:: DOCUMENT SEGMENT ::

Lucy: Well, in fact I think that gets to the point we had around when you know it's time to quit. It seems as if it's in hindsight often, that you know it's time or was time.

Brad: Yeah. It's very easy to prognosticate about failure when you're not in the midst of trying to make a company successful or survive. I think there's a philosophy that I heard as a young entrepreneur, and I continue to hear over and over again, which is "Failure is not an option, " and that's just wrong. Failure is an option. In fact, failure is a desired outcome in many situations, because you want to get done, so that you're not spending time on something that has no potential to payoff. Our time on this plan is fine-eyed. Our productive time is fine-eyed, and the opportunity costs of the incremental time that you spend against something that is going to fail is not particularly productive time. So, it's very hard if you were the entrepreneur if you were to measure that against the opportunity costs of the time you've got in front of you, but the argument is always, "Well, I've spent so much time on this already. Clearly, I've got to make this work." There's an alternative philosophy, which is a sunk-cost philosophy, which is that you can't get that time back. That's a sunk-cost. So, you have to really decide from this point forward is the thing that you're working on something that you believe has potential to be successful in a meaningful way or not, and if or not, the incremental time to try to recover something from the past isn't worth it. That's very, very hard I think for most people to get philosophically. You have to philosophically design your perspective on it. For me, I definitely wouldn't say I'm as clinical as it might sound where I do an analysis of it. It's a gut feel. But having walked away from a lot of things that weren't working, and having seen lots and lots of things that didn't work, in some ways it's very liberating to be able to say, "This isn't working. Let's call it a day, " and move on to the next thing.

Lucy: I think, if you're deeply involved it's much harder than when you're looking at the outside, because so much passion and energy.

Brad: Of course. Absolutely. I think for people that have never failed before, it's extremely hard to conceive failing. The neat thing about the U.S. is that it's completely acceptable in an entrepreneurable context to fail. I mean, it's legal. You're allowed to fail here. Many great entrepreneurs have failed. Many things that get glossed over and look like they might have been successes were actually failures. They were just a graceful way for somebody to not sort of shine a bright light at it, and say, "Well, that didn't work--next." Many projects within companies fail. So, incredibly successful companies have specific projects that are huge failures. So that construct is one that as Americans culturally, we're really comfortable with, and it's especially comfortable or should be in the context of entrepreneurs. I think it's hard to talk about, because you never want to be labeled a failure. You never want to be involved in a failure. It's actually quite liberating to be able to say, "I failed at some stuff, and here's what I learned." I think the only time that you're really deeply unsuccessful in failure is when you don't learn something from that experience. And the clich of, "You learn more from your failures, and you learn more from your hard experiences than you do your successes, " is a good clich, and really what it underscores is that, when you are in a situation where you're failing, you need to learn something from it, so that you don't repeat that mistake. And if you repeat it a second time, you don't repeat it a third time, and you actually grow from there.

:::

EXERCISE 1
List every statement that the interview transcript places inside quotation marks.
EXERCISE 2
Reproduce word for word the passage of the interview transcript starting at "Lucy: Well, in" and ending at "or was time.".

:: DATASET SECTION ::

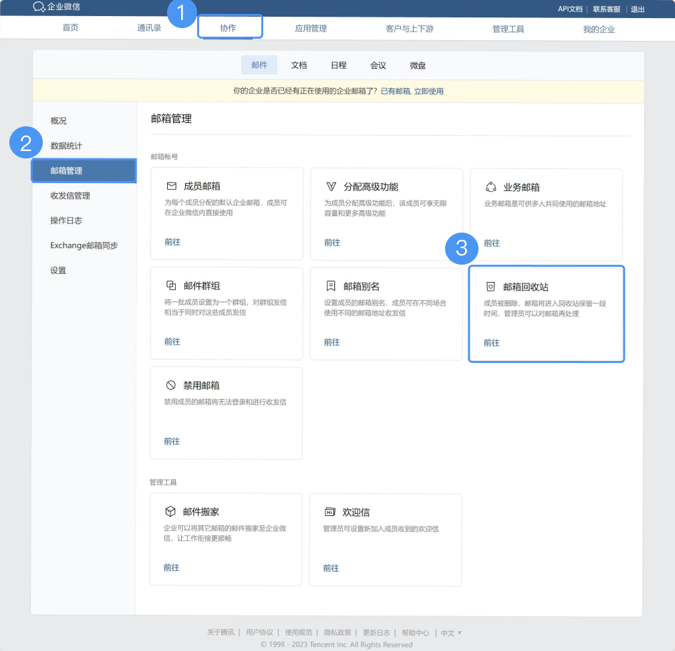Click the 邮件搬家 box icon
The height and width of the screenshot is (651, 675).
(170, 511)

:::

ANSWER 1
- Failure is not an option
- Well, I've spent so much time on this already. Clearly, I've got to make this work.
- This isn't working. Let's call it a day
- Well, that didn't work--next.
- I failed at some stuff, and here's what I learned.
- You learn more from your failures, and you learn more from your hard experiences than you do your successes

ANSWER 2
Lucy: Well, in fact I think that gets to the point we had around when you know it's time to quit. It seems as if it's in hindsight often, that you know it's time or was time.